Some of the resulting licenses have been for relatively new songs. Others, however, are songs recorded and released back in the 1980s.
"A good song is a good song, irrespective on genre or style", says Songbroker founder Jan Hellriegel. Even if it was recorded 35 years ago it can still be relevant and strike the right chord with a music user.
"We have been licensing all over the place on all sorts of things, we got a 1980s Look Blue Go Purple song hooked up with US fashion label Tory Birch, and The Verlaines have been placed on new Netflix crime series Big Dogs. This is wonderful for the songs as they get a new life and new audience.” - Jan Hellriegel
Music has a long shelf-life and a decent revenue tail, but New Zealand lags behind other markets in copyright term protection, and that’s something Hellriegel would like to see change.
“In New Zealand copyright for the musical work, the song, lasts 50 years after the death of the writer, but the recording rights only last 50 years from the recording date.

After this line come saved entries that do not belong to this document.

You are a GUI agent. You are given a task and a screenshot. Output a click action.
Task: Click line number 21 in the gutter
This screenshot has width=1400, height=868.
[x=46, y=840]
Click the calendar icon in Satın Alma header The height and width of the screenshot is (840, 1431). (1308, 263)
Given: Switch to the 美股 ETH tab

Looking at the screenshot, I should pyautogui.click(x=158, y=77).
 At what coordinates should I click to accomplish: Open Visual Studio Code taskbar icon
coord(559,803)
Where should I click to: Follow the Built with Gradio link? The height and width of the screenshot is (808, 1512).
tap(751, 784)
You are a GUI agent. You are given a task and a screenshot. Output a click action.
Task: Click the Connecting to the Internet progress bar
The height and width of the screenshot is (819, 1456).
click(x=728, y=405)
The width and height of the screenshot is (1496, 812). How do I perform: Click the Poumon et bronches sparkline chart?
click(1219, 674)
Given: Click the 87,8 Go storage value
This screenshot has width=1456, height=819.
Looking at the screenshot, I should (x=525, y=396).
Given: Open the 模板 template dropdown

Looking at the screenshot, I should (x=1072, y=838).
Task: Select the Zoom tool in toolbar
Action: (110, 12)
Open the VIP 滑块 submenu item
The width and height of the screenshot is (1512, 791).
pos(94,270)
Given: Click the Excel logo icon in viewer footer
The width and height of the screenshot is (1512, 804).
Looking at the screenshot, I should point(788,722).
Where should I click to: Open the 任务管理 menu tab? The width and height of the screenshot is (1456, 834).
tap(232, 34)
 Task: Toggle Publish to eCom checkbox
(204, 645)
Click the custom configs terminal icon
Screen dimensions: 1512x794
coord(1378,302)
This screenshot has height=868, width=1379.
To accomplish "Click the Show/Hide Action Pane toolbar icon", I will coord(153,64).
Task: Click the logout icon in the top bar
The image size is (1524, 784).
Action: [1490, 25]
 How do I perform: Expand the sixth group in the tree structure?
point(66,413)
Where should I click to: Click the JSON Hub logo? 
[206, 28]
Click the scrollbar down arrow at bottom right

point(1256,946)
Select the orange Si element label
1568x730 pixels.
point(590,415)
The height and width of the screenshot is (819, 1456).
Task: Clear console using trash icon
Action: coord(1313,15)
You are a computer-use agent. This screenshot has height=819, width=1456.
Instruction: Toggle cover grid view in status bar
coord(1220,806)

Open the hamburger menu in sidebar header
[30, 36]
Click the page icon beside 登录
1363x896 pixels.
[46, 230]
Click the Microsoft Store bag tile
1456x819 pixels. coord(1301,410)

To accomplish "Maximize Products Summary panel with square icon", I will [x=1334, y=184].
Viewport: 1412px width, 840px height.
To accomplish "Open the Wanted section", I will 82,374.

That means some of the big local music from the 60s & 70s will be coming out of copyright at a time when these recordings could be earning useful income and making life comfortable for retired musicians or their estates. We’re lagging behind the rest of the world on this. Everywhere else, Australia, Europe, the US, it’s 70 years and climbing” - Jan Hellriegel
NZ’s domestic music market is relatively tiny but there’s plenty of scope to grow music copyright exports - it’s a very big market and the quality of the Kiwi product is particularly high.
Critically, Songbroker is also making it easier for international production companies and advertisers to license the music on the catalogue and the licensing all in one place is a real bonus.
Music licensing can be complex, as often it’s necessary to have to track down multiple rights holders in order to license and use a track - for example, multiple writers, all with different publishers as well as a label or two. All need to sign it off and that can take weeks, or often not be possible at all.
Songbroker is unique in that all the rights to the music are held in one place. If a business in New York likes what they hear on Songbroker’s site in the morning, they can usually have the usage approved and secured before leaving the office that afternoon.
And that’s understandably quite appealing.